Gegen Personen, die für die Angriffe vom 11. September 2001 »direkt verantwortlich« sein sollen, dürfen dem Gesetzentwurf zufolge keine ordentlichen Verfahren vor zivilen Strafgerichten durchgeführt werden. Als Beispiel wird Khalid Scheich Mohammed genannt, der am 1. März 2003 im pakistanischen Rawalpindi festgenommen wurde. Die US-Behörden bezeichnen ihn als Chefplaner des 11. September. Weder internationale Organisationen wie das Rote Kreuz noch Verwandte oder Anwälte haben Zugang zu ihm. Im Februar 2008 wurde gegen ihn Anklage erhoben, ohne daß bisher ein Prozeß eröffnet wurde.

Das Recht der Militärgerichte, die Todesstrafe gegen gefangene Terroristen zu verhängen, wollen die Senatoren bekräftigen. Der Kongreß soll dem Präsidenten außerdem die formale Vollmacht zu gezielten Mordaktionen gegen Individuen erteilen, die mit der Durchführung oder Planung von Terrorhandlungen »in Verbindung stehen«.

Initiatoren des Gesetzentwurfs sind der unabhängige Senator Joe Lieberman, der den Vorsitz im Senatsausschuß für innere Sicherheit führt, sowie fünf Republikaner, darunter John McCain, Obamas Gegner bei der Präsidentenwahl 2008. Im Lager Guantánamo werden derzeit nach offiziellen Angaben 172 Menschen gefangengehalten. Unter ihnen sind etwa 90, gegen die wegen fehlender Beweise kein Gerichtsverfahren zu erwarten ist, die aber auch nicht freigelassen werden sollen. Insgesamt haben mindestens 760 Menschen das Lager durchlaufen oder befinden sich noch dort

* Aus: junge Welt, 14. März 2011

Dokumentiert: Der Gesetzentwurf von John McCain

KEY PROVISIONS IN THE MILITARY DETAINEE PROCEDURES IMPROVEMENT ACT OF 2011:

1) Reaffirms the President’s authority to detain members of al-Qaeda, the Taliban, and affiliated terrorist groups based on the authority granted by Congress in the Authorization for Use of Military Force.

ZU ERLEDIGEN:
[A] Schreibe aus dem Text über den Gesetzentwurf zu Militärgerichten den Abschnitt ab, der bei „Dokumentiert: Der Gesetzentwurf“ beginnt und bei „of Military Force.“ endet.
[B] Übersetze den folgenden Satz aus dem Text über den Gesetzentwurf zu Militärgerichten ins Englische: „Im Lager Guantánamo werden derzeit nach offiziellen Angaben 172 Menschen gefangengehalten.“
[C] Führe den Text über den Gesetzentwurf zu Militärgerichten im Anschluss an seinen letzten Satz weiter.

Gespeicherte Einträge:
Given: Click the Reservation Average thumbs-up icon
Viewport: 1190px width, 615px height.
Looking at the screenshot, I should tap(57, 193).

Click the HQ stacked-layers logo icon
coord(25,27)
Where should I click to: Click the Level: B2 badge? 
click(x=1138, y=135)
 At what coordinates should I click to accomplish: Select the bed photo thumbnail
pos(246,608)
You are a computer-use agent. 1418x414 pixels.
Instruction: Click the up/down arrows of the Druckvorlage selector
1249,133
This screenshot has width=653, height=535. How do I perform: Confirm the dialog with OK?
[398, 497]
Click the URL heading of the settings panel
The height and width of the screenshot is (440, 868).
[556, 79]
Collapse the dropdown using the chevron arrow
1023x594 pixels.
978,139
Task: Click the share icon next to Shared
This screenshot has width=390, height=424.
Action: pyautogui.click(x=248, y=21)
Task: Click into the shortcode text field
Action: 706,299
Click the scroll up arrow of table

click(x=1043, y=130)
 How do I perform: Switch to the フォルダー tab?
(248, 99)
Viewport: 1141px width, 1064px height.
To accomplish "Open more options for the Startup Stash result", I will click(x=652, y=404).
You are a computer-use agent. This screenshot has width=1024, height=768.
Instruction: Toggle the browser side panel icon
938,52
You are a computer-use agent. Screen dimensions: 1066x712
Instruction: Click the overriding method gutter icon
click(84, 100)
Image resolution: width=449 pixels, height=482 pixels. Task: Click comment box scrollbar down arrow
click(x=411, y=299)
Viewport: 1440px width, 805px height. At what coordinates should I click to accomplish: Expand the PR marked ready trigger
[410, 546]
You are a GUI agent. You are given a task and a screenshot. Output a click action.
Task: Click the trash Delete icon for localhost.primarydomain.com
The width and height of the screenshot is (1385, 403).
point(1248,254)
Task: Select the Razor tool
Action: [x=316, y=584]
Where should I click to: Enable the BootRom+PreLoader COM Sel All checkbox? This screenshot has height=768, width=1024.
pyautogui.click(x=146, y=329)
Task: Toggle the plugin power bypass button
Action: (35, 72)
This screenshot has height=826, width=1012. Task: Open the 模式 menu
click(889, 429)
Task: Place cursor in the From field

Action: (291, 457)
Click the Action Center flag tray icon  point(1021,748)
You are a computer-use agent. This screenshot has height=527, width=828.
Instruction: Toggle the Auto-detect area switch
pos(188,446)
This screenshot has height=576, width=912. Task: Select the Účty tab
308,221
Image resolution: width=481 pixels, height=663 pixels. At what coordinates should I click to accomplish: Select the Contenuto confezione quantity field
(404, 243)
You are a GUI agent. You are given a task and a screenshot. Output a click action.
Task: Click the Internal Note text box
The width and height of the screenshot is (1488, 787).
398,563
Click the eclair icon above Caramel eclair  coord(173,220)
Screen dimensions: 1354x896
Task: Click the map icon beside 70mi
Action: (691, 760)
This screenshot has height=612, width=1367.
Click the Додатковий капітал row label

ANTWORTEN JE AUFGABE:
[A]
Dokumentiert: Der Gesetzentwurf von John McCain

KEY PROVISIONS IN THE MILITARY DETAINEE PROCEDURES IMPROVEMENT ACT OF 2011:

1) Reaffirms the President’s authority to detain members of al-Qaeda, the Taliban, and affiliated terrorist groups based on the authority granted by Congress in the Authorization for Use of Military Force.

[B] According to official figures, 172 people are currently being held in the Guantánamo camp.

[C]
2) Requires members of al-Qaeda, the Taliban, and affiliated terrorist groups be held in military custody when captured, unless the Secretary of Defense certifies civilian custody is a national security interest.

3) Permanent restrictions on transferring Guantanamo detainees to foreign countries, requiring greater scrutiny on the security situation and ability of the host country to monitor a detainee.
  • Requires the Secretary of Defense to invoke a national security waiver if a detainee is to be transferred to a country where former detainees have returned to the fight.
4) Permanent prohibitions on funding alternatives to the Guantanamo Bay Detention Camp in the United States.
  • The American people and a bipartisan majority of Congress have rejected civilian trials in the United States for those directly responsible for the attacks of September 11, 2001 – as an example, Khalid Sheikh Mohammed (KSM).
5) Requires the Secretary of Defense to set out and submit to Congress new uniform procedures for annual review to determine whether detainees can safely be released.
  • Recommendations for transfer of detainees would be made by a panel of experts in military operations, intelligence, and anti-terrorism.
6) Requires the Secretary of Defense to create and report to Congress new uniform procedures to establish the status of detainees before any individual is subject to long-term detention under the Law of War.

7) Clarifies the right to plead guilty in death penalty cases in military commissions.

8) Establishes a Sense of Congress to provide the President with the authority to target and take lethal action against individuals – such as Anwar al-Awlaki, the leading propagandist and operational planner for al-Qaeda in the Arabian Peninsula who is linked to both the Fort Hood attack and the attempt to blow up an airliner and 300 innocent passengers on Christmas Day, 2009, near Detroit.

9) Establishes a Sense of Congress that members of al-Qaeda, and affiliated terrorist groups, who have long been detained under the Law of War, be tried by military commission at Guantanamo Bay.